[Webkit-unassigned] [Bug 245232] New: Animated images ignore user's prefers-reduced-motion and Auto-Play preferences
bugzilla-daemon at webkit.org
bugzilla-daemon at webkit.org
Thu Sep 15 10:13:35 PDT 2022
https://bugs.webkit.org/show_bug.cgi?id=245232
Bug ID: 245232
Summary: Animated images ignore user's prefers-reduced-motion
and Auto-Play preferences
Product: WebKit
Version: Safari Technology Preview
Hardware: All
OS: All
Status: NEW
Severity: Normal
Priority: P2
Component: Images
Assignee: webkit-unassigned at lists.webkit.org
Reporter: opendarwin at lapcatsoftware.com
CC: sabouhallawa at apple.com
Created attachment 462360
--> https://bugs.webkit.org/attachment.cgi?id=462360&action=review
Example HTML demonstrating the bug
Steps to reproduce:
1) Open System Preferences, Accessibility pane, Display tab, and enable "Reduce motion"

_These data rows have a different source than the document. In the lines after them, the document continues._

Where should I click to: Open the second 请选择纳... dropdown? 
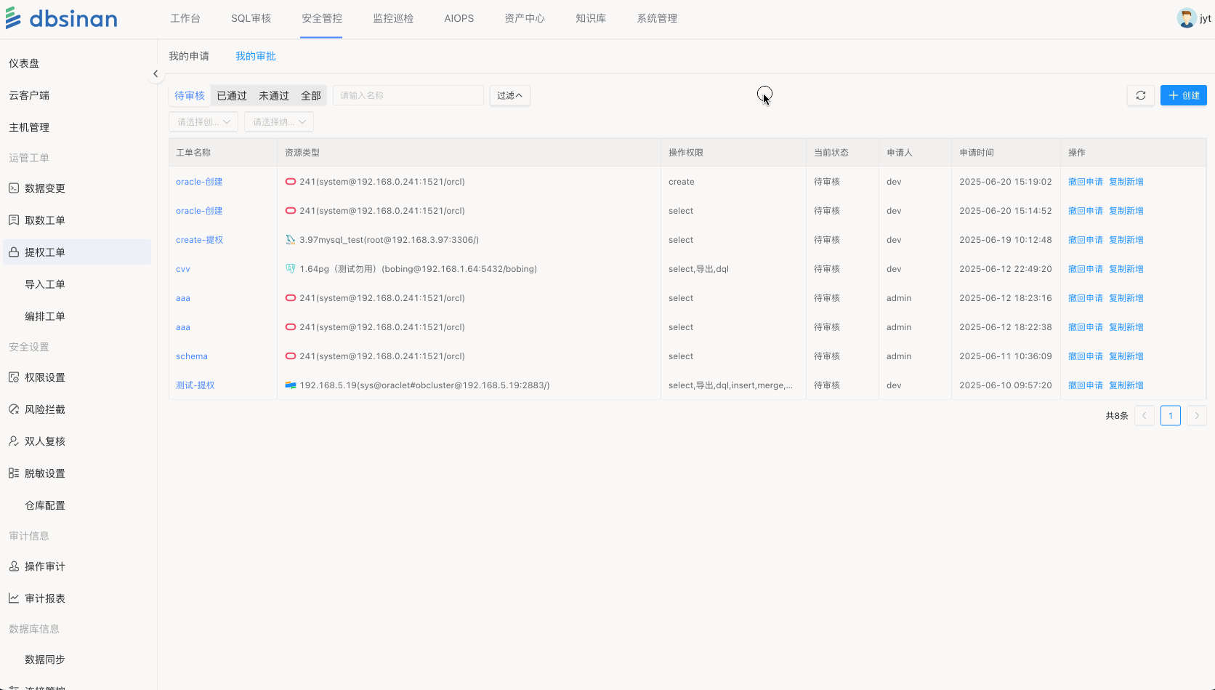[279, 122]
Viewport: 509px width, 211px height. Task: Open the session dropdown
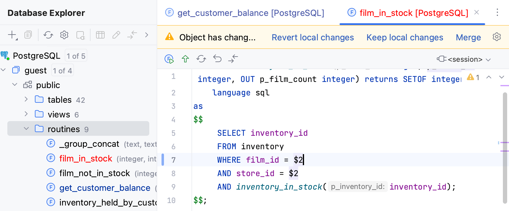464,59
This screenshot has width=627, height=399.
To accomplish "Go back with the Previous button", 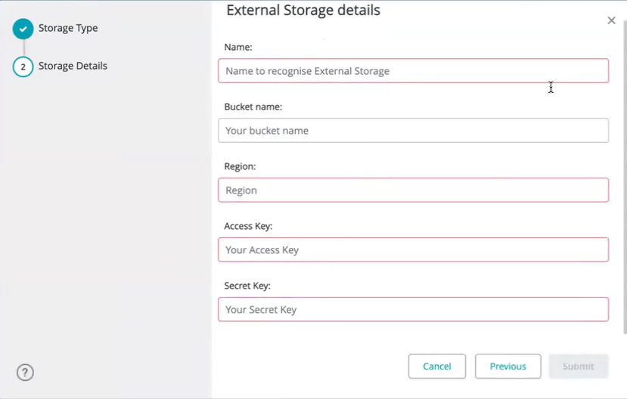I will click(507, 367).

2) Open Safari Preferences, Websites, Auto-Play, and select "Never Auto-Play"
3) Load the attached "animated-images.html" page
Expected results: The images do not animate.
Actual results: The images do animate.
(The above steps are for Mac. It can also be reproduced on iPhone with similar steps.)
The 3 examples on the page use an mp4 URL for img src, div background-image, and video poster. (I already filed a related bug about videos as video posters: https://bugs.webkit.org/show_bug.cgi?id=239961 "<video> poster attribute allows another video".)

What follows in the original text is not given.